━━━ Extrahierter Text

Hoppenhaupts Angaben gleichen dem Bild, das sich vor mir auftut. Palmbäume im Goldglanz schmücken beiderseits die Bühne und zwischen ihnen, der Bestimmung des Hauses folgend, Musikinstrumente. Kastagnetten, Schellentrommel und Becken (ich sehe die berühmte Tänzerin Barbarina Pirouetten drehen). Hermen tragen den zweiten Rang. Und allenthalben zieren Blumengirlanden und Putten, feingeknüpfte Netze und „Schnerkel“ den Raum. Golden auf weißem Grund. Alles überstrahlt von einer großen Sonne, und nunmehr von einem Lüster, der sie an Schönheit fast überbietet.
Im Mai 1768 finden die Arbeiten ihren Abschluss. Die Berlinischen Nachrichten von Staats- und Gelehrten Sachen teilen am 23. Juli 1768 mit, dass am „Montage“ [dem 18. Juli] zum ersten Mal vor dem König ein Oratorium von Johann Adolph Hasse zur Aufführung kam. – In welcher Reihe saß die Majestät während der Eröffnung?

━━━━━━
━━━ Gegebene Informationen

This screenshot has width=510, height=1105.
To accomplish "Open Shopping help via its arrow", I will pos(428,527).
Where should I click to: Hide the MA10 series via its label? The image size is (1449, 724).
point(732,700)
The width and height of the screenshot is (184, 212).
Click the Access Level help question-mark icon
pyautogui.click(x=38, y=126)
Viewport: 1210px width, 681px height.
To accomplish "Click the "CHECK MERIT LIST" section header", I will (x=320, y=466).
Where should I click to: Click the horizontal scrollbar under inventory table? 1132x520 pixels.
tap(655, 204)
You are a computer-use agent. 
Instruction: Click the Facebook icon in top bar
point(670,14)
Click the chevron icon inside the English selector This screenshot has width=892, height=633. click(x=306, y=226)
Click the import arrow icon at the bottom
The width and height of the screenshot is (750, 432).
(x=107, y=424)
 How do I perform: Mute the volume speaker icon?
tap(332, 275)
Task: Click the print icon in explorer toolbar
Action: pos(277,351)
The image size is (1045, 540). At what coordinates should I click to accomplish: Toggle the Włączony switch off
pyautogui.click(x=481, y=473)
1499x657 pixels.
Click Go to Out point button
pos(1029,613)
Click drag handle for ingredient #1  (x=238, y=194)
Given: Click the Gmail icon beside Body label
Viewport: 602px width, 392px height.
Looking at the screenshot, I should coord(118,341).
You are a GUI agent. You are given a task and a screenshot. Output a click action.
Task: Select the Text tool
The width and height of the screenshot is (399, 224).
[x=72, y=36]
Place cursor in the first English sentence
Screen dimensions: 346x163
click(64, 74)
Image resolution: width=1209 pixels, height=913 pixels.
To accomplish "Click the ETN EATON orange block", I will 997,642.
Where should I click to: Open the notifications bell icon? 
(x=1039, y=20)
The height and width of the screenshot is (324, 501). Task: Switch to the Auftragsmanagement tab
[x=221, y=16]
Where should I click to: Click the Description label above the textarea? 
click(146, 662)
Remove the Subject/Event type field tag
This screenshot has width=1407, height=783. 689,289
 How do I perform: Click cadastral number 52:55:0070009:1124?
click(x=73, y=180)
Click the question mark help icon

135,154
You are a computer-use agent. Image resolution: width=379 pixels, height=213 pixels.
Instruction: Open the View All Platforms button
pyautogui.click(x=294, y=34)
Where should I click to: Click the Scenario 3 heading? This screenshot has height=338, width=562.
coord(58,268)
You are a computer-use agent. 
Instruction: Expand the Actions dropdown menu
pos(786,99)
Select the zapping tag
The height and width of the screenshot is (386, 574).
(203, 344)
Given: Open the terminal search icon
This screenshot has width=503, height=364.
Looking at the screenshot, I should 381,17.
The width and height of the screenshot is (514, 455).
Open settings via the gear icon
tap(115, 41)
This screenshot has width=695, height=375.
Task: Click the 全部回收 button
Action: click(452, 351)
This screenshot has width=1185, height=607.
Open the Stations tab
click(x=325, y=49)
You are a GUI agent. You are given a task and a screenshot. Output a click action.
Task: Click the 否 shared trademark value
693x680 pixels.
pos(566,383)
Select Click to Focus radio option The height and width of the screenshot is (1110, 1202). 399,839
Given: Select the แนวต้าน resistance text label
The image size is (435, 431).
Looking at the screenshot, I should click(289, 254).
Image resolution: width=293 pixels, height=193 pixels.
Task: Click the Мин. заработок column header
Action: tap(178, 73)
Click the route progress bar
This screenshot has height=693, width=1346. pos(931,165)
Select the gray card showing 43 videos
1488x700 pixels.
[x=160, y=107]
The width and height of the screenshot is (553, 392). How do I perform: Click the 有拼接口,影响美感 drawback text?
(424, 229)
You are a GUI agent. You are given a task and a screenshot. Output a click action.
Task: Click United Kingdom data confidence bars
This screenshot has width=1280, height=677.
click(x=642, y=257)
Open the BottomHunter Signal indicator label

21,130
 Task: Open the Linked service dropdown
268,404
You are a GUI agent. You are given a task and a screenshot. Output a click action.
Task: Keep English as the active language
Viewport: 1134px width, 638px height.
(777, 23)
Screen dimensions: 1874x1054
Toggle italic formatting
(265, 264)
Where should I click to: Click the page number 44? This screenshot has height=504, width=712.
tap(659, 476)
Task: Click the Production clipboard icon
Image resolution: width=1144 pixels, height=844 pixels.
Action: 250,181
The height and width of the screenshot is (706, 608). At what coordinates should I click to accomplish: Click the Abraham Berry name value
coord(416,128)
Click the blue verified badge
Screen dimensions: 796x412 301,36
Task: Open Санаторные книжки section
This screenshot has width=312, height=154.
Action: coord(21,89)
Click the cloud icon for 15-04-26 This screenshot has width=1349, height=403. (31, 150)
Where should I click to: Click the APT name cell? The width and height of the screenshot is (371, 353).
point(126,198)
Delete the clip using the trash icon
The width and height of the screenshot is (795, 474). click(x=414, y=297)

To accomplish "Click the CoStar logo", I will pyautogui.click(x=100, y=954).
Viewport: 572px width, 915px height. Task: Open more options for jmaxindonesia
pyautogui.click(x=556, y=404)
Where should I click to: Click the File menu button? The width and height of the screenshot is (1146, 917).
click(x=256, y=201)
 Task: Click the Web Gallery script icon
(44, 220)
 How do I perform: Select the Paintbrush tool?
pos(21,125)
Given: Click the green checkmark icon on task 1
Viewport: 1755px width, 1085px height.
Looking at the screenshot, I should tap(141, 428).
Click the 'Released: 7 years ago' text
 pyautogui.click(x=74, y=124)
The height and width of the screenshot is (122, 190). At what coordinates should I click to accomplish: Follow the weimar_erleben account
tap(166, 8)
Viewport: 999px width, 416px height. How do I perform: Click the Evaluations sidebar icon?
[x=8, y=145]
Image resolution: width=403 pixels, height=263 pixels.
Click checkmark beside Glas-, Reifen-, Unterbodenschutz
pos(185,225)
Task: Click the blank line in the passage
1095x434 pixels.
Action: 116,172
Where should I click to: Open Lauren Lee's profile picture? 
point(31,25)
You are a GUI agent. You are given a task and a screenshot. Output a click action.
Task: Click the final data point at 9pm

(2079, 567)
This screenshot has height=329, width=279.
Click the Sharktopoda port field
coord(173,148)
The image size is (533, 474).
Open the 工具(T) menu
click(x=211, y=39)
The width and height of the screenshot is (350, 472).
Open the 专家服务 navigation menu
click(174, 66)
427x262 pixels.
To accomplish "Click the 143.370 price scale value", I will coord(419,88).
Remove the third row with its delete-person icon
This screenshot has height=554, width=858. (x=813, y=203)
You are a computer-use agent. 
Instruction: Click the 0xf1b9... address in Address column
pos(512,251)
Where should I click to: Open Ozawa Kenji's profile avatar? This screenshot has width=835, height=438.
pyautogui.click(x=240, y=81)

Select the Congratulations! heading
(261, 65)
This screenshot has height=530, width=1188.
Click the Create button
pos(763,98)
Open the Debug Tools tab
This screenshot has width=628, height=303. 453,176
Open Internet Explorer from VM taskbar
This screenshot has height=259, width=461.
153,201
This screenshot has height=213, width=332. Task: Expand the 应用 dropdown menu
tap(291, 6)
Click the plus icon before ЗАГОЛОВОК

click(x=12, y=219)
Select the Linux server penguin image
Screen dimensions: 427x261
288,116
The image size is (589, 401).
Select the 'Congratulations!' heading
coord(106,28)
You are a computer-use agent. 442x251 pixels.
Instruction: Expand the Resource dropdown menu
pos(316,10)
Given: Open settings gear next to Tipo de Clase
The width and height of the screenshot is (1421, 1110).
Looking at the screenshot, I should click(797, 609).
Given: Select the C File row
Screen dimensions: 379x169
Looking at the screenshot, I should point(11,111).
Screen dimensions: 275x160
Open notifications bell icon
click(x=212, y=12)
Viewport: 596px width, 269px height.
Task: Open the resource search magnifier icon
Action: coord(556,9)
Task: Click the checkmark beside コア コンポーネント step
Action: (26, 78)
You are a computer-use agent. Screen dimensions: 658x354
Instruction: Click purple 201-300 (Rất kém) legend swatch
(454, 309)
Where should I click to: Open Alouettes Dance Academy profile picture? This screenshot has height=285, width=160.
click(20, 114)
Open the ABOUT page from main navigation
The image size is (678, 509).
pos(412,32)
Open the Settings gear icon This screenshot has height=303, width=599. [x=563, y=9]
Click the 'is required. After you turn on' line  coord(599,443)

━━━━━━

Teilaufgaben>
(a) Wann kam laut dem Textauszug zum ersten Mal vor dem König ein Oratorium von Johann Adolph Hasse zur Aufführung?
(b) Fasse den Absatz des Textauszugs, der mit „Hoppenhaupts Angaben gleichen“ beginnt, als kurze Liste mit seinen wesentlichen Angaben zusammen.

Lösungen>
(a) Am Montag, dem 18. Juli 1768.

(b)
- Hoppenhaupts Angaben entsprechen dem sichtbaren Bild.
- Beiderseits der Bühne stehen goldglänzende Palmbäume, dazwischen Musikinstrumente wie Kastagnetten, Schellentrommel und Becken.
- Hermen tragen den zweiten Rang.
- Blumengirlanden, Putten, feingeknüpfte Netze und „Schnerkel“ zieren den Raum, golden auf weißem Grund.
- Über allem strahlen eine große Sonne und ein Lüster, der sie an Schönheit fast übertrifft.